Work request:
Starting at the line that contains "The image size", repeat each line of the listing below through the last one, exactly, and leave out every picture.
* * * * * * * * *
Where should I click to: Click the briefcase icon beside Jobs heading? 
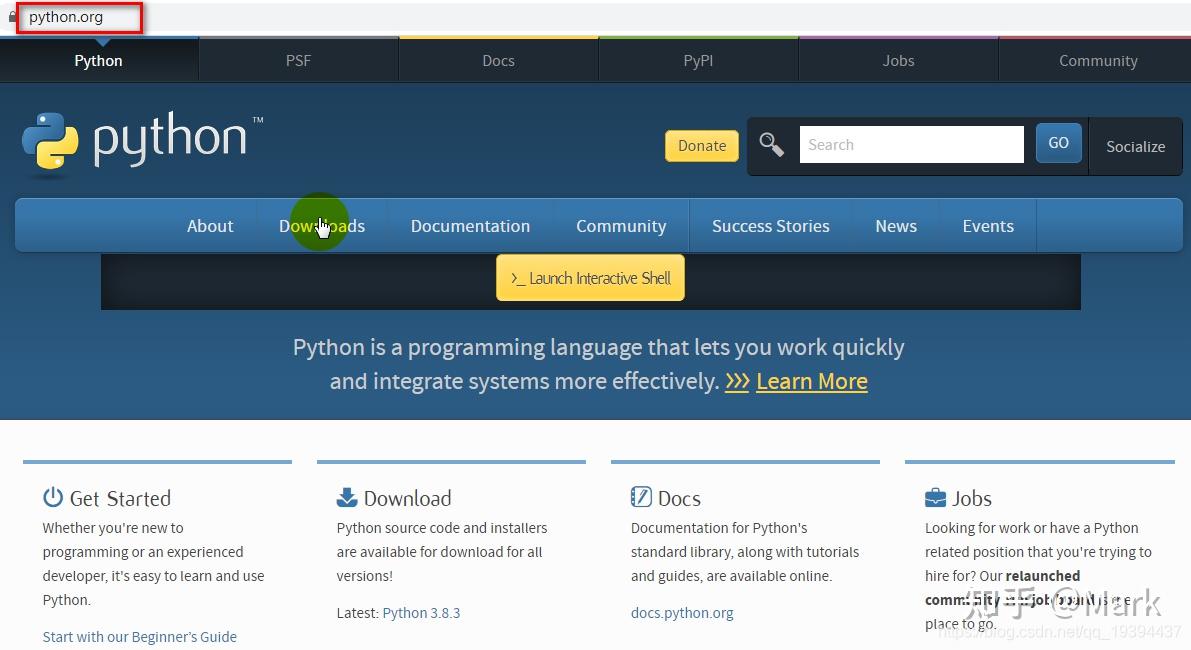[934, 496]
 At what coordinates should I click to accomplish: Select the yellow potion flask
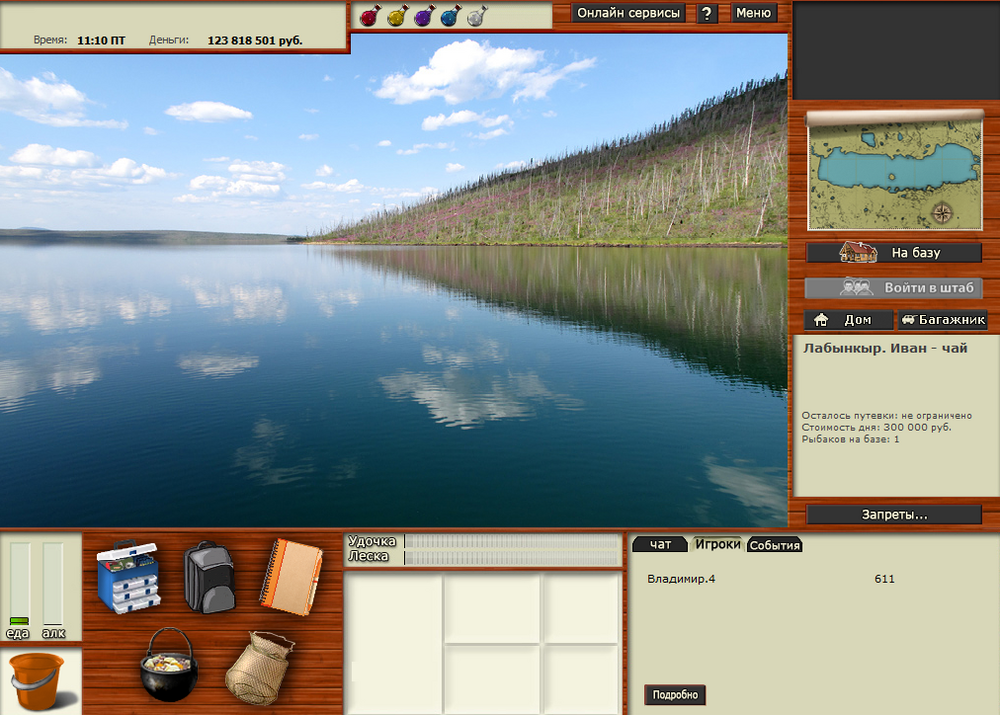point(396,16)
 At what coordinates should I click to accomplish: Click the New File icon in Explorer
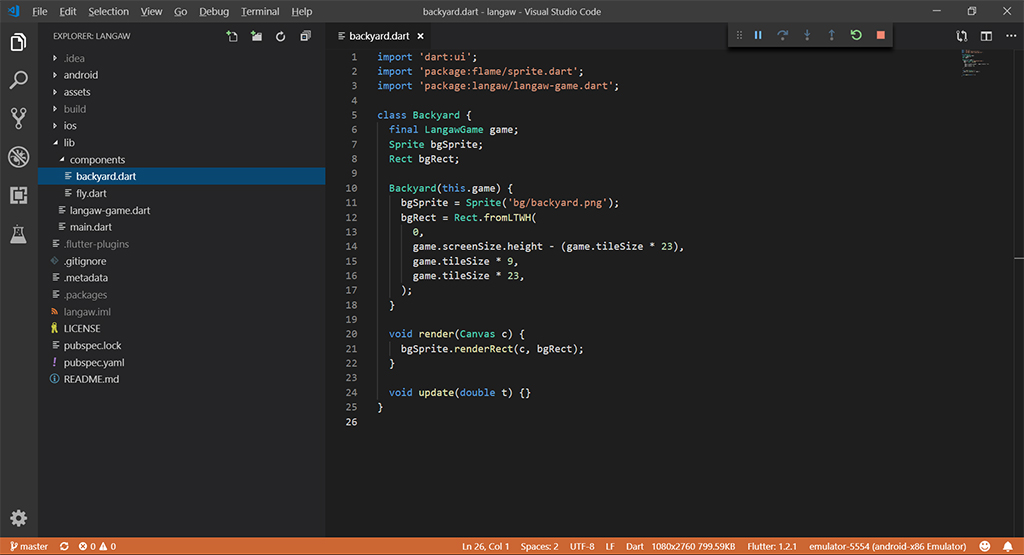point(232,36)
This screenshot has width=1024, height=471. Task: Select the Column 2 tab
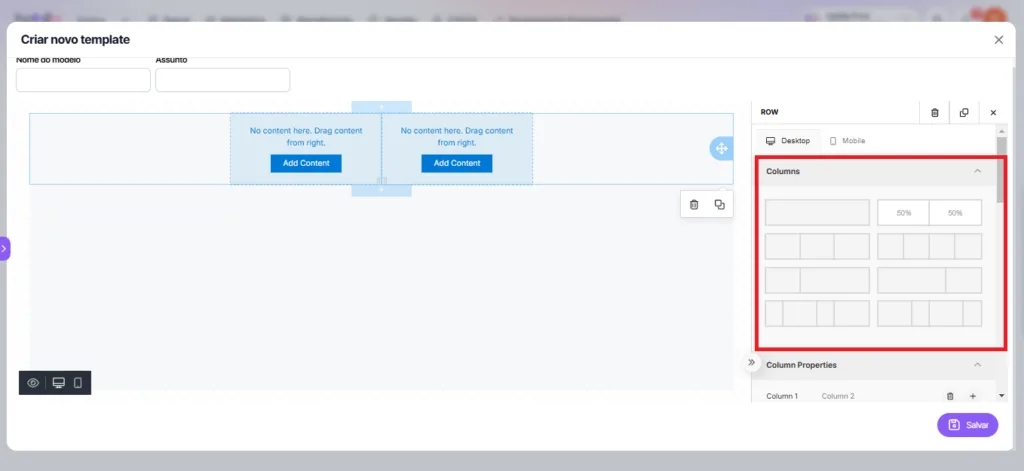tap(838, 396)
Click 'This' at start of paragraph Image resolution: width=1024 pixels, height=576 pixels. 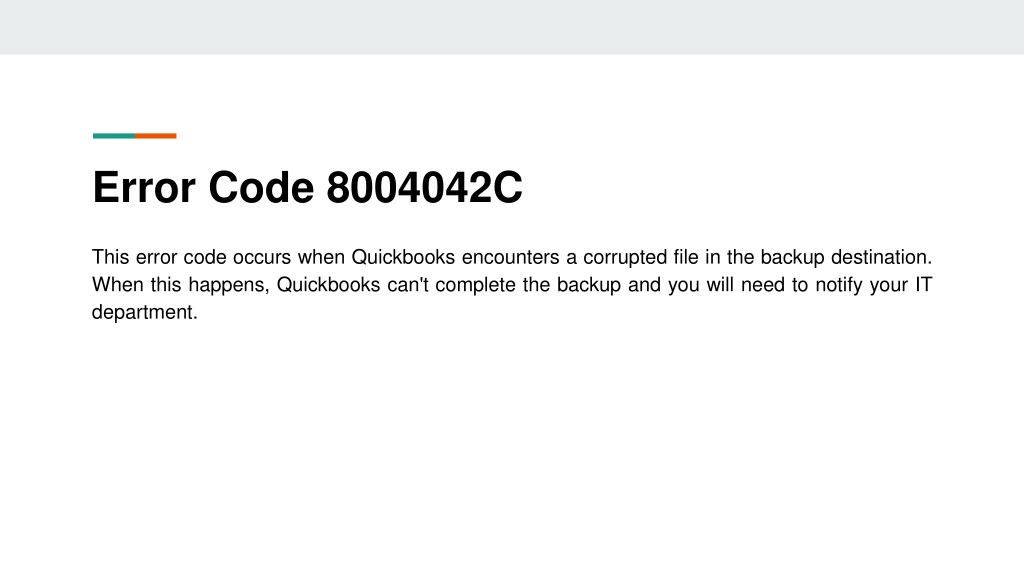coord(110,257)
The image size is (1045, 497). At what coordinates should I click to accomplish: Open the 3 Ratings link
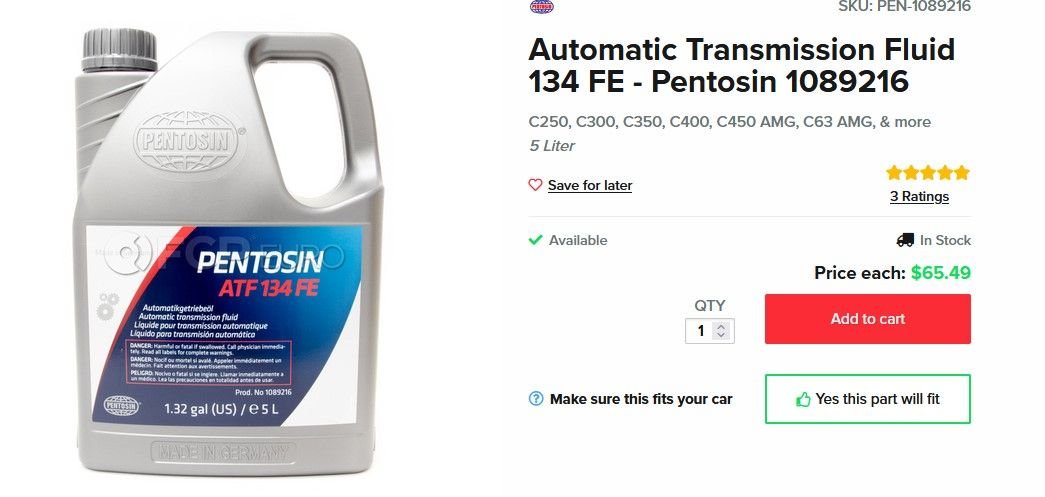(x=919, y=197)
* * * * * * * * *
Task answer:
The image size is (1045, 497). At what coordinates should I click to accomplish: Open the 3 Ratings link
(x=919, y=197)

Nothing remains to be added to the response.